A number of authors have aimed to outline common features of evolutionary schools in economics. In particular, such attempts were made by Kurt Dopfer, Carsten Herrmann-Pillath and Hardy Hanappi. According to their proposals, empirical axiomatics could be built on three propositions:

  • (1) real phenomena are actualizations of ideas,
  • (2) actualizations are matter-energy manifestations in space and time,
  • (3) real phenomena evolve.

Ideas are articulated in language and thus transported into the social domain. Generic ideas, in particular, can bring about cognitive and behavioral processes, and in this respect they are practical and associated with the notion of ‘productive knowledge’. It is generic ideas that evolve and form causal powers underlying the change. Evolutionary economics is essentially about changes in generic knowledge, and involves transition between actualized generic ideas. Actual phenomena, being manifestations of ideas, are seen as ‘carriers of knowledge’.

Three analytical concepts corresponding to ontological axiomatics are thus:

  • (1) carriers of knowledge,
  • (2) generic ideas as components of a process, and
  • (3) evolutionary-formative causality.
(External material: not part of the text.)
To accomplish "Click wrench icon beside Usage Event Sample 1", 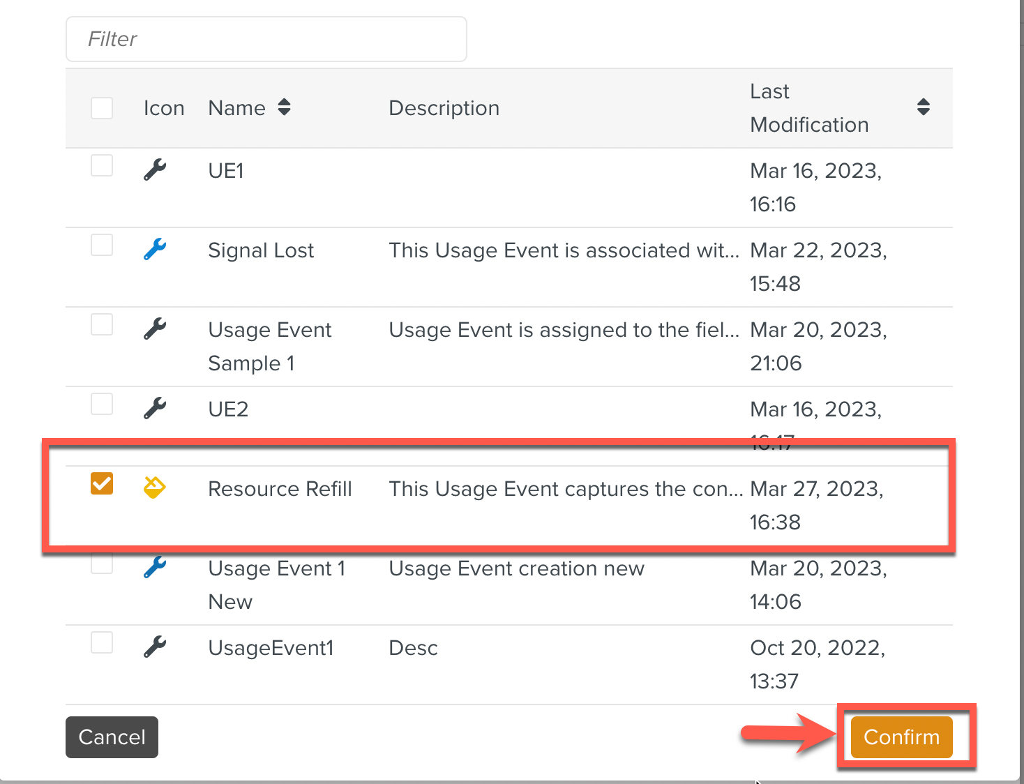I will 154,329.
The latter implies that no law that could apply universally in space and time, could be formulated. Instead, a ‘variable law’ (in terms of Charles Peirce) could be speculated about, that is a generic idea that shapes the social dynamics but changes over time.

The logic of the invariant of evolutionary process in social science is seen as the following sequence, described as an ‘ evolutionary regime’:

  • In the first phase, generic ideas originate.
  • In the second phase, macroscopic (population-level) adoptions governed by various mechanisms (selection, path dependence, learning effects etc.) occur.
  • In the third phase, stabilization based on high-frequency adoption, happens.

Thus, evolutionary process is essentially irreversible, and it is seen as a transition from one state of generic idea dominance to another. Evolution represents a genealogy of regimes, that come into existence through adoption by populations of economic agents. This can be achieved either through Darwinian evolution (as considered by Nelson and Winter), or through emergence of ‘critical masses’ as suggested by Witt.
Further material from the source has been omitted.